Information network has always been popular in the field of data mining. But most of the contemporary information network analyses only focus on homogeneous network(the type of objects or links is unique), or simply ignore the heterogeneity of objects and links. However, heterogeneous information network can contain more information and richer semantics compared with homogeneous network. In the paper, the authors present a comprehensive survey of the heterogeneous information network(HIN) analysis in recent years, and also point out some future directions.
In this part, the authors introduce some basic concepts in HIN. Here I simply note down the terminologies, but will not give the concrete definitions here.
Information network, Heterogeneous/Homogeneous information network, Network schema(specify type constraints on the sets of objects and relationships among the objects), Meta path.
The paper also gives comparisons heterogeneous network with other related concepts, including: multi-relation network(has only one type of objects, but more then one kind of relationships beween objects), multi-dimensional/mode network(same as multi-relation network), composite network(same as multi-relation network), and complex network(a network with non-trivial topological features and patterns of connection between its elements that are neither purely regular nor purely random). All these kind of networks are heterogeneous networks.
Heterogeneous networks can be constructed from three types of data: Structured data, semi-structured data and non-structured data. Some widely used heterogeneous networks: Multi-relational network with single-typed object(Facebook and Xiaonei), Bipartite network(user-item, document-word, k-partite graphs), Star-schema nework(IMDB, patent data, bibliographic information network), Multiple-hub network(bioinformatics network, Douban dataset), etc.
Some real data are too complex to be modeled as meaningful HINs; sometimes difficult to analyze some networked data with an HIN perspective.
In this section, the authors give us several parts of research developments and each part contains relevant different researches. Here I do not mention the research but only give a basic definition and the direction of reseach.
To evaluate the similarity of objects, and can be categorized into feature based approaches and link based approaches. Recently many researchers consider similarity measure on HINs and more works begin to integrate the network structure and other information to measure similarity of objects.
The process of partitioning a set of data objects into a set of clusters. And compared with homogeneous networks, HIN integrate multi-typed objects, which brings new challenges to clustering. Usually, attribute information, text information and user guide information are integrated into clustering analysis. Besides, clustering can be integrated with other mining tasks to improve performances through mutual enhancing, like RankClus and NetClus, etc.

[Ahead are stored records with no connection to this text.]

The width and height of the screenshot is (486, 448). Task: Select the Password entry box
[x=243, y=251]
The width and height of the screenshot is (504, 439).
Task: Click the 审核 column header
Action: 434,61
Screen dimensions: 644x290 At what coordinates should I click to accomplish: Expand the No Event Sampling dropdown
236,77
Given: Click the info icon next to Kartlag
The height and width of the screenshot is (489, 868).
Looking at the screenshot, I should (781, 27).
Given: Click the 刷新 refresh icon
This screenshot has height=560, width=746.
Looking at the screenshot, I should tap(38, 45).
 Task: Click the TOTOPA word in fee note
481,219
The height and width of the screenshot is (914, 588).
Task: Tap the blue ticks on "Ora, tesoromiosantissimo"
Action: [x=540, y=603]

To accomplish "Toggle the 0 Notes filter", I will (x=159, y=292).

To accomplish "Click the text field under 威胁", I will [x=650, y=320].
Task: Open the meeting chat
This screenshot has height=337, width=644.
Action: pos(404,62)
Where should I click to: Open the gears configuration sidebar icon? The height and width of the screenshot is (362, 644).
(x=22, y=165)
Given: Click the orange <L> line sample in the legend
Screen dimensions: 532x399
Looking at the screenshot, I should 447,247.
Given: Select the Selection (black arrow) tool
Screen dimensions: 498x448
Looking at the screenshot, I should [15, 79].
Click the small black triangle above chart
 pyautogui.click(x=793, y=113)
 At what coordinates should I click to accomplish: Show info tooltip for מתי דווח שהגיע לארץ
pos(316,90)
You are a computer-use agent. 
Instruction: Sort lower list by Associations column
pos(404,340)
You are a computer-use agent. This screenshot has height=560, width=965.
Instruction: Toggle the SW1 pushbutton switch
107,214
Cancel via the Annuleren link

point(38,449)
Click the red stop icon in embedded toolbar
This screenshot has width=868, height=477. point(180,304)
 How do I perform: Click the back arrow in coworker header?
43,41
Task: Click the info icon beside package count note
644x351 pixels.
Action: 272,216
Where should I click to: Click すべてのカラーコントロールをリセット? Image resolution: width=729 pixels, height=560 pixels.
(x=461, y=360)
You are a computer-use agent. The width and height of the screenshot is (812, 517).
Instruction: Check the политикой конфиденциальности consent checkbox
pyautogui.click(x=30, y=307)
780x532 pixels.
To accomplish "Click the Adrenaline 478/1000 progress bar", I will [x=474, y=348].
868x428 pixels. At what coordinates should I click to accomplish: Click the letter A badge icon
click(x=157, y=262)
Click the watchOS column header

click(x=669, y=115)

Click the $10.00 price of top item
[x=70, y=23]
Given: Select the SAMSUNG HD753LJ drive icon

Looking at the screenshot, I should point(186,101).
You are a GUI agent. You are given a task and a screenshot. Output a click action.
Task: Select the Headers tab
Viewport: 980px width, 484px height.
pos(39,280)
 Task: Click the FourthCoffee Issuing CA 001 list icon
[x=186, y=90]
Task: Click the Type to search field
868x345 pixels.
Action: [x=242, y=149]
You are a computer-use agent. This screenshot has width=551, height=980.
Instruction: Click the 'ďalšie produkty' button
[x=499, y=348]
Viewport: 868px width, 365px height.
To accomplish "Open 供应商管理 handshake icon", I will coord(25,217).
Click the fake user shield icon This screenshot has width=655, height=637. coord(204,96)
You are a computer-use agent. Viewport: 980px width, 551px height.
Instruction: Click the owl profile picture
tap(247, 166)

A data analysis task where a model or classifier is constructed to predict class (categorical) labels. In HIN, we have multiple types of objects. so we can perform multi-label classification; besides, label knowledge can spread through various links among diffenrent-typed objects. Meta path, a unique characteristic in HIN, is also widely used in classification on HIN, like GNetMine and HetPathMine.
Attempts to estimate the likelihood of the existence of a linke between two nodes, based on observed linkd and the attributes of nodes. In HIN, the linkds to be predicted are of different types, and there are dependencies existing among multiple types of links. Many works utilize the meta path to help link prediction, like PathPredict. In addition, probabilistic models are also widely applied for link prediction tasks in HIN.
Most of the available works on link prediction are designed for static networks, but dynamic link prediction is also very important and needed to be solved.
Evaluate object importance or popularity based on some ranking functions. Ranking in HIN faces many challenges duet to HIN’s heterogeneity. Some works propose path based ranking methods considering the characteristics of meta path on HIN. And now, ranking problem is also extended to HIN constructed by social media network.
Recommendation system helps consumers to search products that they might be interested in. Tradictional researches use collaborative filtering and matrix factorization in homogeneous network. Heterogeneous information is important for recommendation, and meta path is well used to explore the semantics and extract relations among objects.
The process of merging information from heterogeneous sources with differing conceptual, contextual and typographical representations. To fuse information from different HINs, an important prerequiste is to align the HINs via shared common entities.
By transferring the available heterogeneous information to other aligned networks, we can help solve data sparsity, and improve the result of link prediction, community detection, recommendaion, etc.
Influence propagation and privacy risk problem in HINs.
The heterogeneous information network is still a young and promising research. In this section, the authors illustrate some advanced topics and point out some future directions of HIN.
- More complex network construction
- More powerful mining methods
- Bigger networked data
- More applications: online analytical processing, information diffusion, etc.
Most of the networks in our real life are heterogeous, so the analysis of heterogeneous information network is very important and imperative. Combined with network representation, it may be useful if we can think of a generic method to represent HIN. Besides, we also need to know how to due with big data network, making use of distributed platform.